Problem requirements
Please transcribe, word for word, only the lines from the one containing "The image size is (665, 570)." through the last line of the records below, both included, and leave out every picture.

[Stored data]

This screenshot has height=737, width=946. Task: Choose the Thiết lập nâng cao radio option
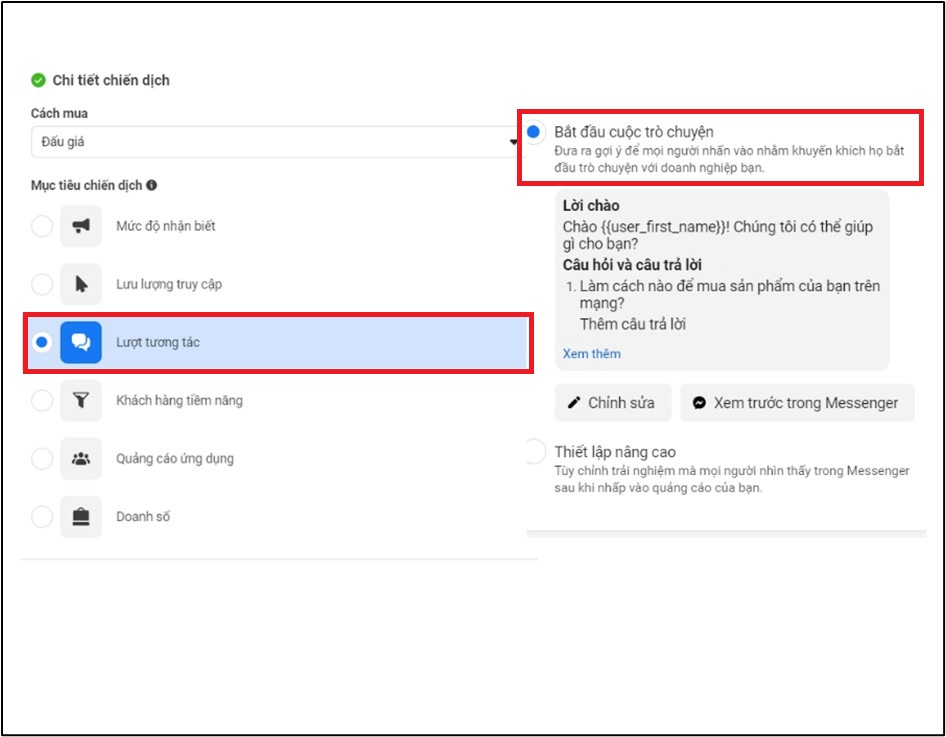(x=535, y=451)
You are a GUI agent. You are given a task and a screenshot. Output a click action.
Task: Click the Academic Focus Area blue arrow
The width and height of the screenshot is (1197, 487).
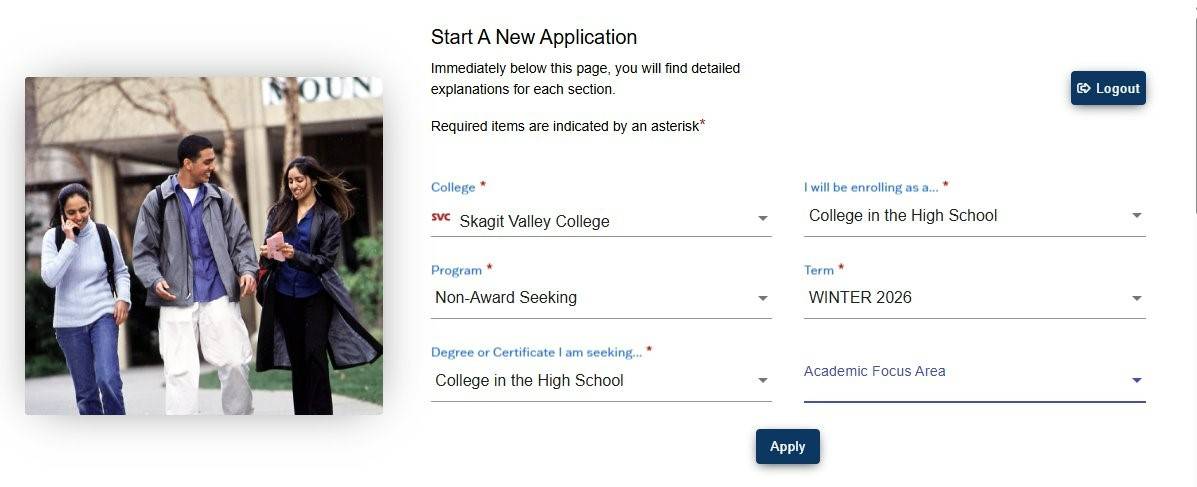point(1136,381)
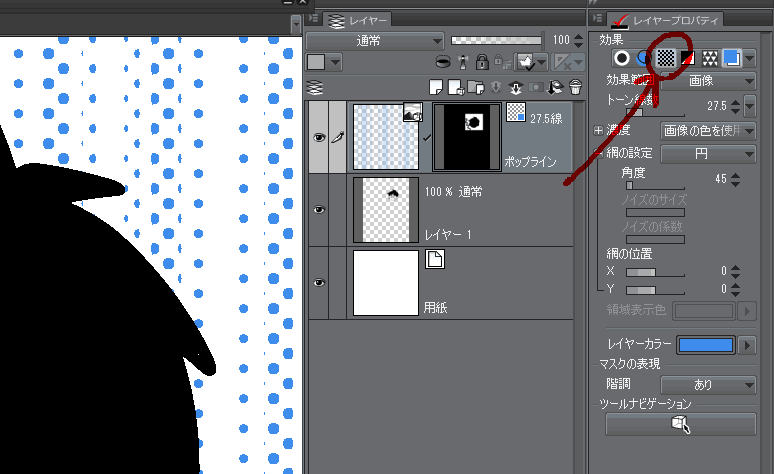Viewport: 774px width, 474px height.
Task: Select the black layer mask thumbnail
Action: point(465,136)
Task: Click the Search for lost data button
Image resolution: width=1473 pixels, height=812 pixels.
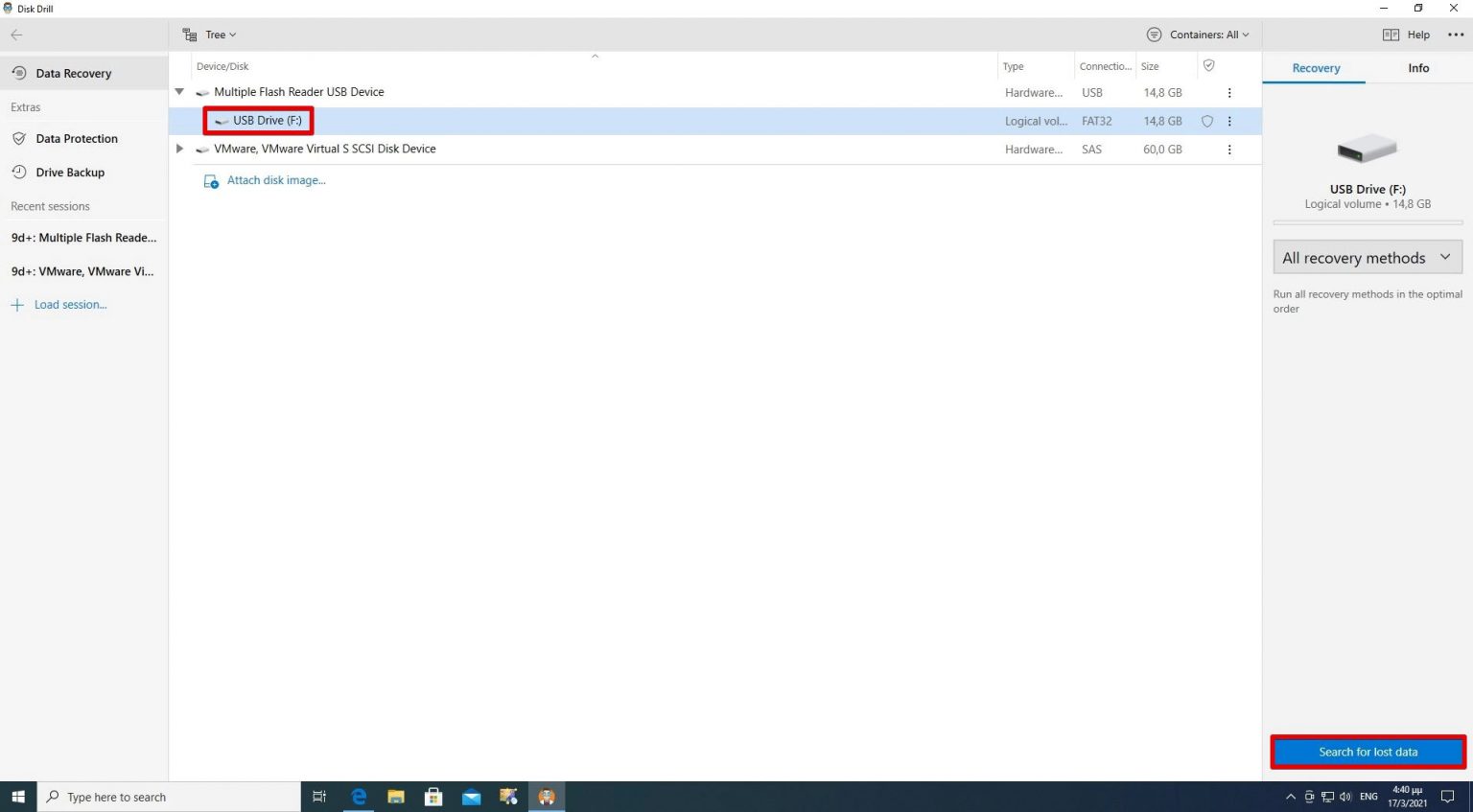Action: click(1367, 752)
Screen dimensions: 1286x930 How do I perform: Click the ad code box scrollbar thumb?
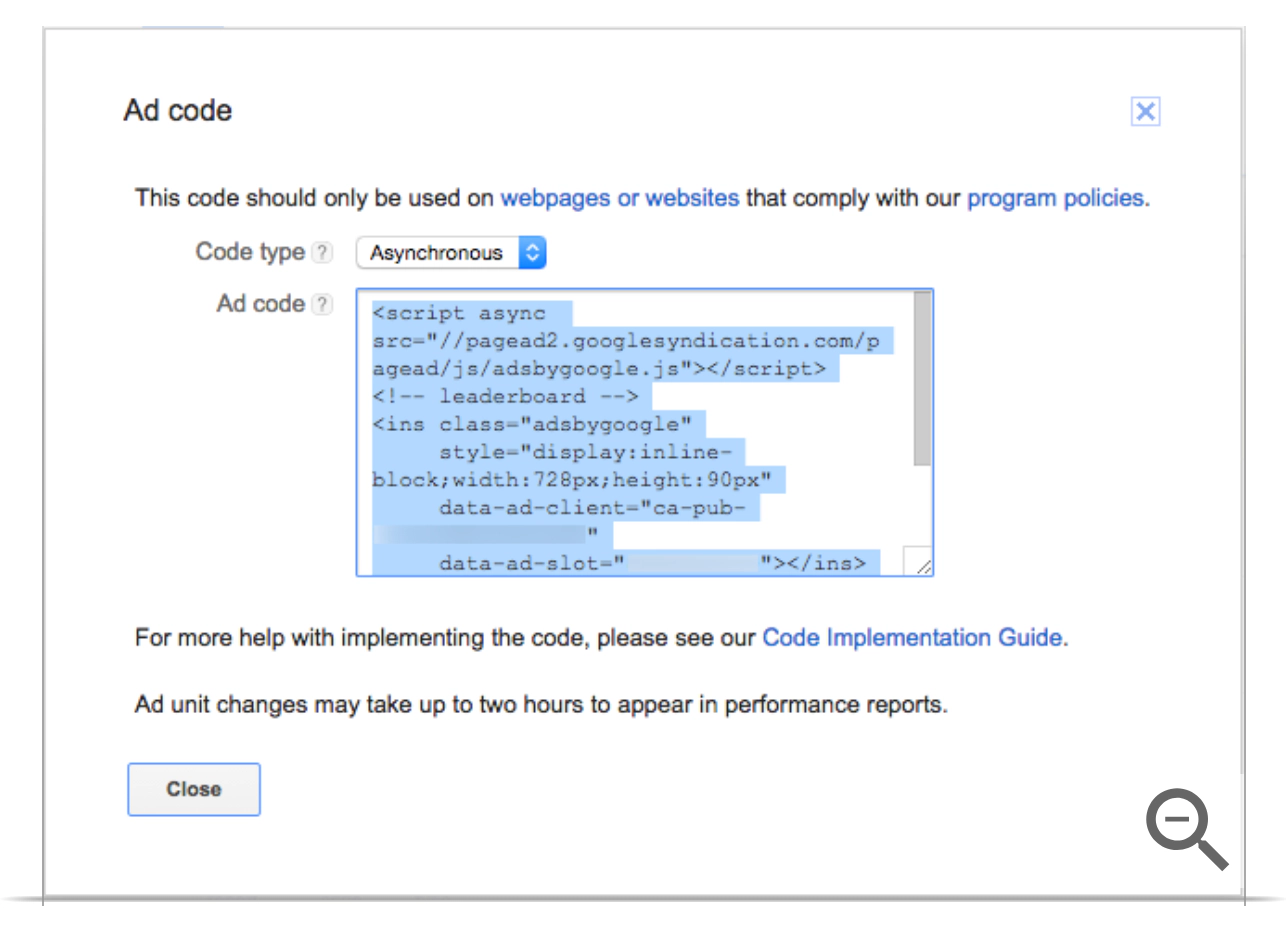tap(922, 380)
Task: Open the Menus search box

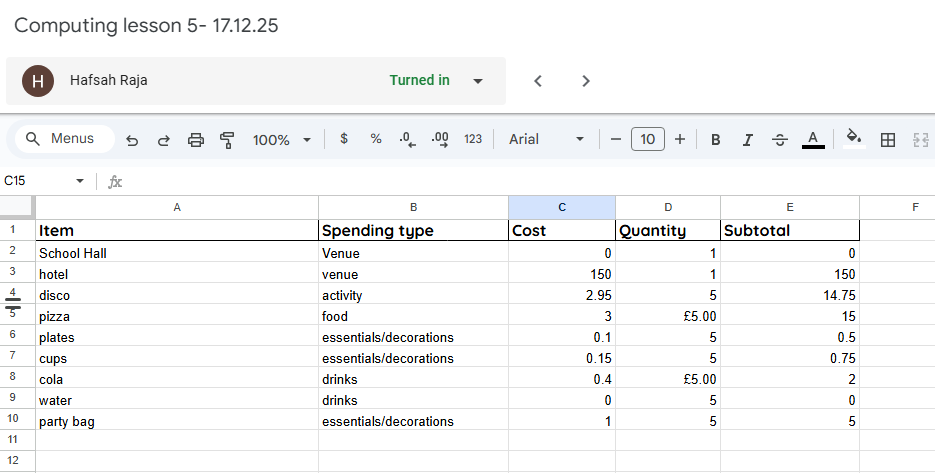Action: coord(62,139)
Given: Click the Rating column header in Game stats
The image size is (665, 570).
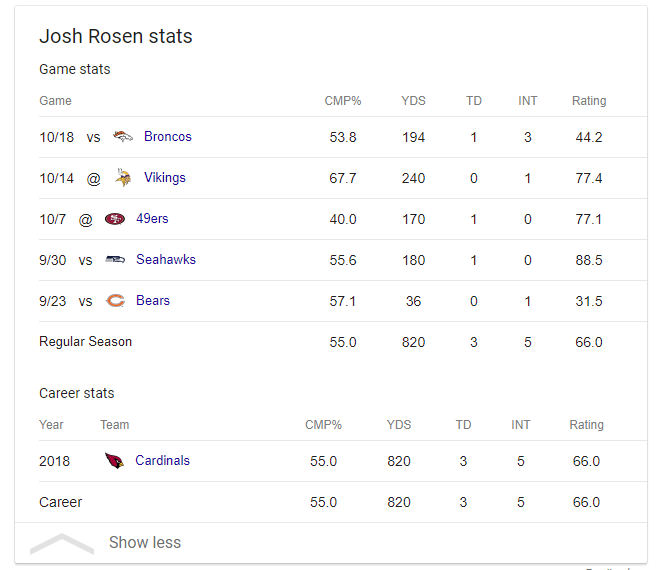Looking at the screenshot, I should 589,101.
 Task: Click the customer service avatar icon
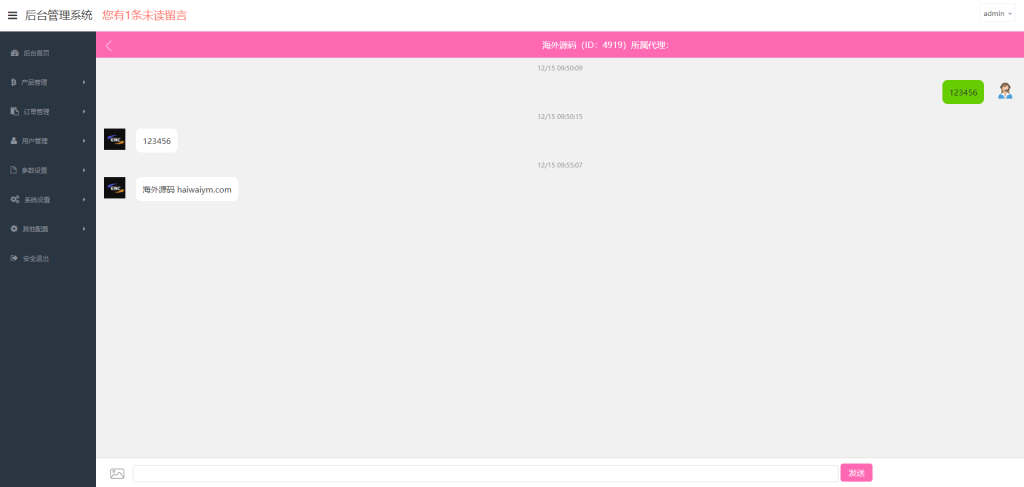point(1005,91)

Worked solution
The image size is (665, 570).
Looking at the screenshot, I should 589,101.
 Task: Click the customer service avatar icon
point(1005,91)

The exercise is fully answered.